In mid-December, the FBI announced that it had seized the dark-web site where Alphv publishes its victims’ stolen data. Hours later, the site reappeared, and Alphv defiantly announced it had “unseized” it and would no longer abide by a rule not to target critical infrastructure systems. The site was soon taken down again. But given that no members of the group have been arrested or even indicted in absentia, its chaos will likely continue.
Hamas
No event of 2023 has shaken geopolitics as suddenly and shockingly as Hamas’ atrocities against civilians in Southern Israel on October 7. The attacks, in which Hamas militants killed 1,200 people and took hundreds of hostages, immediately triggered a war that threatens to destabilize the region. It has also shaken the tech world, where it has raised questions about the digital technologies that have enabled Hamas, from the millions of dollars the group raised via cryptocurrency to its channels on Telegram, where it distributes propaganda and videos of its violence. When ISIS came to prominence in 2014, it forced every technology platform in the world to question whether and how it enabled extremist violence. Now, a decade later, a new round of horrific bloodletting shows how that reckoning continues.
Sandworm
Despite sanctions, indictments, and even a $10 million bounty, Russia’s team of hyper-aggressive military intelligence hackers known as Sandworm are still out there—and still active. As Russia’s invasion of Ukraine grinds toward its third brutal year, in fact, they appear to have turned their focus to that conflict.

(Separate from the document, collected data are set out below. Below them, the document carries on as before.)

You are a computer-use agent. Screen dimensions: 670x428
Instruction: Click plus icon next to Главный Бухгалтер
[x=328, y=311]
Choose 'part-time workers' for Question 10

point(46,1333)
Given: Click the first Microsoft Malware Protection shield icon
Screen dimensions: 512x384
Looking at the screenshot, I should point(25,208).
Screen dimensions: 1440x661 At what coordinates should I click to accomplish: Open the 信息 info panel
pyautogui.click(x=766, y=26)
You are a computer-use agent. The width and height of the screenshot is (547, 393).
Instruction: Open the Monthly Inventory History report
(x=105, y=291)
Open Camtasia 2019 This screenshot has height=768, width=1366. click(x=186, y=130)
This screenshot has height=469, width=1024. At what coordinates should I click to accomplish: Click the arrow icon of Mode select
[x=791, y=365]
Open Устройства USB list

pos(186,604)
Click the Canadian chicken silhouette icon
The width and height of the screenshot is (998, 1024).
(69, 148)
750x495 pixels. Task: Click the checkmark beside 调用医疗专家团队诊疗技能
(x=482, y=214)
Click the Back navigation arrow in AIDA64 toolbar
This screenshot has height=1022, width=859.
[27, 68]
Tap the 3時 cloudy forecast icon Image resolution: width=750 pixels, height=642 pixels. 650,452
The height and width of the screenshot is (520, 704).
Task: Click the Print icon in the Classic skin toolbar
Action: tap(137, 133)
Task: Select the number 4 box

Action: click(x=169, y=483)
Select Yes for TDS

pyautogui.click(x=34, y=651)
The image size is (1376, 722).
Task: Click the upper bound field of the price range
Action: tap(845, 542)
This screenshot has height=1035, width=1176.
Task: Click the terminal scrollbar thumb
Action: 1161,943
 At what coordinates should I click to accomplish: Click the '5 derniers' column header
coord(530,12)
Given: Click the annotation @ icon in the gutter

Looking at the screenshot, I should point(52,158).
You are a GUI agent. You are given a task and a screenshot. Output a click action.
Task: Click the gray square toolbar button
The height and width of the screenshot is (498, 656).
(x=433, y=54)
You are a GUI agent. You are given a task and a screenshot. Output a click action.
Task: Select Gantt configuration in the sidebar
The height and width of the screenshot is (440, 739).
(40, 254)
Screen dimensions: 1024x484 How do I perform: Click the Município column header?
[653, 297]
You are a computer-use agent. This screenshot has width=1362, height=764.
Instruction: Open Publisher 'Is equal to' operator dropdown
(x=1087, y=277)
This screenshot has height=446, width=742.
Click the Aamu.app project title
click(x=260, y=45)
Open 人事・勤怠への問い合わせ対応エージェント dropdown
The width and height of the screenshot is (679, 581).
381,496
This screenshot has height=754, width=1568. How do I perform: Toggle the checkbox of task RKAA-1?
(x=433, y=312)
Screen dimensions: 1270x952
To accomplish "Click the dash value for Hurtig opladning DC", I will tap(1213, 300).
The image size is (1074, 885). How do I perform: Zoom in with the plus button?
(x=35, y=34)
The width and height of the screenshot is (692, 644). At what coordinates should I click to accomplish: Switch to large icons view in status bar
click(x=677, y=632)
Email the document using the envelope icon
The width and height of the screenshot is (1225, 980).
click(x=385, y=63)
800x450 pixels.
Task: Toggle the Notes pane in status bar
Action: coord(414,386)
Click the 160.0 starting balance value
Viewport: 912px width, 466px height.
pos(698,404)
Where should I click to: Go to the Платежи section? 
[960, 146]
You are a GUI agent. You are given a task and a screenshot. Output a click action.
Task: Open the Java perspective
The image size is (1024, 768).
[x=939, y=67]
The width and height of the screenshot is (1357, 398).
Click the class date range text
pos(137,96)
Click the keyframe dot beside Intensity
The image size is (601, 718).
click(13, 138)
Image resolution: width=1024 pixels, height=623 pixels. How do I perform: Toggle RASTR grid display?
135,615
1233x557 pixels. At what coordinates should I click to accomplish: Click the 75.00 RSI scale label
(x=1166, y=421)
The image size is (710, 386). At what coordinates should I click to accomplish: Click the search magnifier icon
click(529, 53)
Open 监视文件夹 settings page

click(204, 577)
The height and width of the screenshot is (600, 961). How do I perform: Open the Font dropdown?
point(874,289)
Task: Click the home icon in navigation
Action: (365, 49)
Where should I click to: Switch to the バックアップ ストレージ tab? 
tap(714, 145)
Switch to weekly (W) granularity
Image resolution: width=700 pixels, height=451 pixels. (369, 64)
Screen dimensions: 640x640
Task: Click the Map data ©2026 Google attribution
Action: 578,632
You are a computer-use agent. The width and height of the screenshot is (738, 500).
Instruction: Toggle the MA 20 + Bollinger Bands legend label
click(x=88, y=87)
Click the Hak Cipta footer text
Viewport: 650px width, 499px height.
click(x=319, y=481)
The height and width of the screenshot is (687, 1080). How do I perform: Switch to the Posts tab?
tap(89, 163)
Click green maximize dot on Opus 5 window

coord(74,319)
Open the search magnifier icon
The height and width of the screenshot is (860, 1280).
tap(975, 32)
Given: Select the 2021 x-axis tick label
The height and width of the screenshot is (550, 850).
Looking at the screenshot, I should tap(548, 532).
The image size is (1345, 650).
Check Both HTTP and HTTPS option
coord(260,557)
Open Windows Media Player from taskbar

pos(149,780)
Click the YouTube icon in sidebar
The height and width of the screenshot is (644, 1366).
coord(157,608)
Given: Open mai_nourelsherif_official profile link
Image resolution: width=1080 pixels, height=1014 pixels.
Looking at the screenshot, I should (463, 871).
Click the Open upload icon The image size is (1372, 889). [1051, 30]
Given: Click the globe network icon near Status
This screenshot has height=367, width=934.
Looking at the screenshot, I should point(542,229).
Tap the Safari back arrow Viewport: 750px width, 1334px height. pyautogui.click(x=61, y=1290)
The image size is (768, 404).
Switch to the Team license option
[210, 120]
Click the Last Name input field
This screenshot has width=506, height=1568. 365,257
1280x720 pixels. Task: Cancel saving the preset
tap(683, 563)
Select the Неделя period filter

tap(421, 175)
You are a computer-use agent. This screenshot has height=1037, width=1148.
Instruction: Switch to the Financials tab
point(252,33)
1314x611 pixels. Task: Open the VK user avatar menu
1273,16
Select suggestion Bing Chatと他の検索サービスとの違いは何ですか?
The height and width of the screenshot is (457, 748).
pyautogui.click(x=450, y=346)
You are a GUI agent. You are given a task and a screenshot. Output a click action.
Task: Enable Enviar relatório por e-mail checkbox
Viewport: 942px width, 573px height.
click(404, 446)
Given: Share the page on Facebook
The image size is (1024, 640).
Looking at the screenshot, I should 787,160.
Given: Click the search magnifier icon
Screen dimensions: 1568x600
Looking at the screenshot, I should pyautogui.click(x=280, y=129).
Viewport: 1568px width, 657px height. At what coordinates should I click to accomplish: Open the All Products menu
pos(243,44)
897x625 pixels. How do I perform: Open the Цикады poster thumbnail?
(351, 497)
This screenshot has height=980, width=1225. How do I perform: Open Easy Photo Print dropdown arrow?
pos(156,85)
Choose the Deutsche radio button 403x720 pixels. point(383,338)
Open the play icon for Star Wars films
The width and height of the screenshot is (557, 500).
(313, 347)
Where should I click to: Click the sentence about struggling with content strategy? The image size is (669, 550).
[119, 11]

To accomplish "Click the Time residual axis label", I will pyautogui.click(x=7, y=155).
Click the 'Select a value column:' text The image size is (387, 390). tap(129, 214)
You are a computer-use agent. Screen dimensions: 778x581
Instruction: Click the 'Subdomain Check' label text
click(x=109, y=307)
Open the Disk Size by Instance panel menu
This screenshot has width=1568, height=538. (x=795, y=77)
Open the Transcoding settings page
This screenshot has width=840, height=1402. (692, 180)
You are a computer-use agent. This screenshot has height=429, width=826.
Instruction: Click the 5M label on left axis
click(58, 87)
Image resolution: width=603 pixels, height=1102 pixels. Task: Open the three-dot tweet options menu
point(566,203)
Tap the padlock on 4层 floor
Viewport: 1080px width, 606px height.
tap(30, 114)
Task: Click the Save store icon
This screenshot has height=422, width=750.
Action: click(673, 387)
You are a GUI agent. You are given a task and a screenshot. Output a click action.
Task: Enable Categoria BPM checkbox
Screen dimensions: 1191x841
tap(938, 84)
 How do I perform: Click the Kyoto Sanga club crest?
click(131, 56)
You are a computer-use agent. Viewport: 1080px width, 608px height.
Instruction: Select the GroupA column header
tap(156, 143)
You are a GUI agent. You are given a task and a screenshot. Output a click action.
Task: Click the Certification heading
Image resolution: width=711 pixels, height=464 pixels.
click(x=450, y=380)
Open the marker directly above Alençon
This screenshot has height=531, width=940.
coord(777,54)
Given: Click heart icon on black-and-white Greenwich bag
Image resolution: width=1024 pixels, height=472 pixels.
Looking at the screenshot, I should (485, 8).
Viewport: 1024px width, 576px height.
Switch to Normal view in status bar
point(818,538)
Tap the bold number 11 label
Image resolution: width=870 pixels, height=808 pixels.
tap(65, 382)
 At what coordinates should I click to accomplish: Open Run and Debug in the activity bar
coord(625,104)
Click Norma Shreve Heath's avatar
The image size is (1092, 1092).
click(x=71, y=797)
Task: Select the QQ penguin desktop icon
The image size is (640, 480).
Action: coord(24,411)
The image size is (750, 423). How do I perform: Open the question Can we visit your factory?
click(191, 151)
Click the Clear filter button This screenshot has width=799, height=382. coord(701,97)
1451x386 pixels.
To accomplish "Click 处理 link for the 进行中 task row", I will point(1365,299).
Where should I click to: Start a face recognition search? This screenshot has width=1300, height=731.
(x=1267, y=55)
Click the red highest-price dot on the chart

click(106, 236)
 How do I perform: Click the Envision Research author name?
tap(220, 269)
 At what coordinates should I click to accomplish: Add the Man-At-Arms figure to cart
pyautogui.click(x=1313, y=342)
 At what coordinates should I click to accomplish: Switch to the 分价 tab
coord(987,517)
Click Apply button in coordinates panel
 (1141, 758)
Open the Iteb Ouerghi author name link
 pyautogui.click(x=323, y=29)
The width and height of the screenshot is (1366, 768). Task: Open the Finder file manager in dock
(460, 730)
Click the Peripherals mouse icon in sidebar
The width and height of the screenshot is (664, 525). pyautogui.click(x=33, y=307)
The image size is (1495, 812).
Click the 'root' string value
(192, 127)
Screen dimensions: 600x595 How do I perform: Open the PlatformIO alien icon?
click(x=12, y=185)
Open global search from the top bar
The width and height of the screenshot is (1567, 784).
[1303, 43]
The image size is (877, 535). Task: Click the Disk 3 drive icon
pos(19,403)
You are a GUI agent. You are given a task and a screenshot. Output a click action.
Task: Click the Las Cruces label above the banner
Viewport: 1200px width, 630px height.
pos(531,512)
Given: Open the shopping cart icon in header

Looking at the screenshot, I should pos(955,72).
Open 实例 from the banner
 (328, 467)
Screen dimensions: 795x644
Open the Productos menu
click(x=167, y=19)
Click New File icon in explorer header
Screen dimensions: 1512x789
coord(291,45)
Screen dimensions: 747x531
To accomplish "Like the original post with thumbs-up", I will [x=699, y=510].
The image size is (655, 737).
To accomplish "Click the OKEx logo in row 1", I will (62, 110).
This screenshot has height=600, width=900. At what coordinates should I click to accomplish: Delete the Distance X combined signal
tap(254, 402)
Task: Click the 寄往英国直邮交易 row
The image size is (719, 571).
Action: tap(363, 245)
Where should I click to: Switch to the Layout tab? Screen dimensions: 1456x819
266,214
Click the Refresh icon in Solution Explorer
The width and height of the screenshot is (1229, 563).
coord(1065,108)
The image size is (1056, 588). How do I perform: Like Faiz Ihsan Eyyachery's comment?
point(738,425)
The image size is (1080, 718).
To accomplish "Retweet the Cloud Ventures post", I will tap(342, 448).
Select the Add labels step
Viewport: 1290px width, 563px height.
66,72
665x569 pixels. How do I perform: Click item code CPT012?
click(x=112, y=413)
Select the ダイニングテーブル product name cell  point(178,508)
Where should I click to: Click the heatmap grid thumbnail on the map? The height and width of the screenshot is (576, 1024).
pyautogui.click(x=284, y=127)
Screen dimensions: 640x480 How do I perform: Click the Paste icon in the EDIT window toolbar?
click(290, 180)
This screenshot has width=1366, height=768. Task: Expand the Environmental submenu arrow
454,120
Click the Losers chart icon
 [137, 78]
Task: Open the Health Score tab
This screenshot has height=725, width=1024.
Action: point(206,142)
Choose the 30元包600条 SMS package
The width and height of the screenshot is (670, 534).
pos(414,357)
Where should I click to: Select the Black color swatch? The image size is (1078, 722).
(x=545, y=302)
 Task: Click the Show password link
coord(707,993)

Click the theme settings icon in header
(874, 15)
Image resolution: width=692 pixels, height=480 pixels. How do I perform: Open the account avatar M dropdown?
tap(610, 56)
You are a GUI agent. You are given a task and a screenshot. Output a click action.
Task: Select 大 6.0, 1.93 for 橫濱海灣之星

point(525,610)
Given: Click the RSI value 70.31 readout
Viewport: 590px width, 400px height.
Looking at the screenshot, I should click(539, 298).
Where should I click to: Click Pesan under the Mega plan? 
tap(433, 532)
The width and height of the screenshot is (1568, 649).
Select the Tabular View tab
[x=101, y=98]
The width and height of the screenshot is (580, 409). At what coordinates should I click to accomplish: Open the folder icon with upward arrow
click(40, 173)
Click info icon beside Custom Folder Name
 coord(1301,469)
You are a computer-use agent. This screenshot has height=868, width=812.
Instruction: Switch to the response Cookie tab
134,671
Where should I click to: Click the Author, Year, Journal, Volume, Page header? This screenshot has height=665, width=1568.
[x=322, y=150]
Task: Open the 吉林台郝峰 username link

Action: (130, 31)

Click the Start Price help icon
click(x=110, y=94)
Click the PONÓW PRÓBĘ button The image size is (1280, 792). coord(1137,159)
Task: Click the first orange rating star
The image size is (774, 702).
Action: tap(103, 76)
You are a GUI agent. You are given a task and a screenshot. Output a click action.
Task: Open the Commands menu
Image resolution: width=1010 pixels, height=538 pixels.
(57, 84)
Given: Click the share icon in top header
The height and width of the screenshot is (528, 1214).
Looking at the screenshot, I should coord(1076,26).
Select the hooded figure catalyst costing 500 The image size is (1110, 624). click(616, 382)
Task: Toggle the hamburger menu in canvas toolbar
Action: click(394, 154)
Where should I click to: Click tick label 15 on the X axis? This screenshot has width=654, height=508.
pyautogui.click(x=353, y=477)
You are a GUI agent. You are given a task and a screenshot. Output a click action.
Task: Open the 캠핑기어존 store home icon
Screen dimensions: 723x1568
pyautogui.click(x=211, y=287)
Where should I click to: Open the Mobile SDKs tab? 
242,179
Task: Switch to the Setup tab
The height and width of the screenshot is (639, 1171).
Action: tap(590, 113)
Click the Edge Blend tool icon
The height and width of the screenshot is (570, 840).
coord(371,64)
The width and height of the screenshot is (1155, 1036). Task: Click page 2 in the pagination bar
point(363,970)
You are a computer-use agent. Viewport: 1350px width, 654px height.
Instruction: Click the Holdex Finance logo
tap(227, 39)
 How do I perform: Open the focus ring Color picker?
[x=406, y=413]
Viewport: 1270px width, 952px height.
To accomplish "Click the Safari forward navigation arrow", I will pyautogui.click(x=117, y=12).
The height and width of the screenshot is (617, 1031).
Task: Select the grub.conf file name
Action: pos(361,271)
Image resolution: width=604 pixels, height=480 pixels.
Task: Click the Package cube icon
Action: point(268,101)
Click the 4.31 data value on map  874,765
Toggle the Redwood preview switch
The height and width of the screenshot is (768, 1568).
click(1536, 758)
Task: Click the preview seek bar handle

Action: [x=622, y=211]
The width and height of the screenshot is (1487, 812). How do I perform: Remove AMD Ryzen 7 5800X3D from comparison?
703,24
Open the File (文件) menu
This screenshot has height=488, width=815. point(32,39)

This year, Sandworm was revealed to have carried out a third blackout cyberattack against a Ukrainian electric utility, this time in the midst of a Russian air strike hitting the same city. It later penetrated Ukrainian military communications in a more traditional espionage-focused effort to gain an advantage during Ukraine’s counteroffensive. And evidence points to Sandworm’s responsibility for a cyberattack just this month that hit the telecom Kyivstar, taking out internet and mobile communications for millions amid another series of strikes. The group, in other words, continues to earn its reputation as the Kremlin’s most dangerous hackers.
Volt Typhoon
For years, the cybersecurity community has asked itself who might be the “Sandworm of China.” This year provided perhaps the closest thing yet to an answer. The hacker group dubbed Volt Typhoon by Microsoft was revealed in May to have planted malware in power grid networks across the continental US and Guam, in some cases with an apparent eye toward controlling the flow of electricity to US military bases. More recently, The Washington Post revealed that Volt Typhoon’s targets have extended to other kinds of critical infrastructure too, from an oil and gas pipeline to a major West Coast port and a Hawaiian water utility.
While the intentions of the group and its overseers are still far from clear, cybersecurity and geopolitical analysts increasingly see it as laying the groundwork to disrupt key US systems in the event of a crisis—such as China invading Taiwan.
Donald Trump
Last year, for the first time since 2015, Donald Trump was not included on this list. Hope you enjoyed the break!
Less than 11 months out from the 2024 US presidential election, Trump leads Republican primary polls by a wide margin. He has used his rekindled relevance to launch disturbing attacks on his perceived enemies, largely from his own right-wing-dominated Truth Social platform.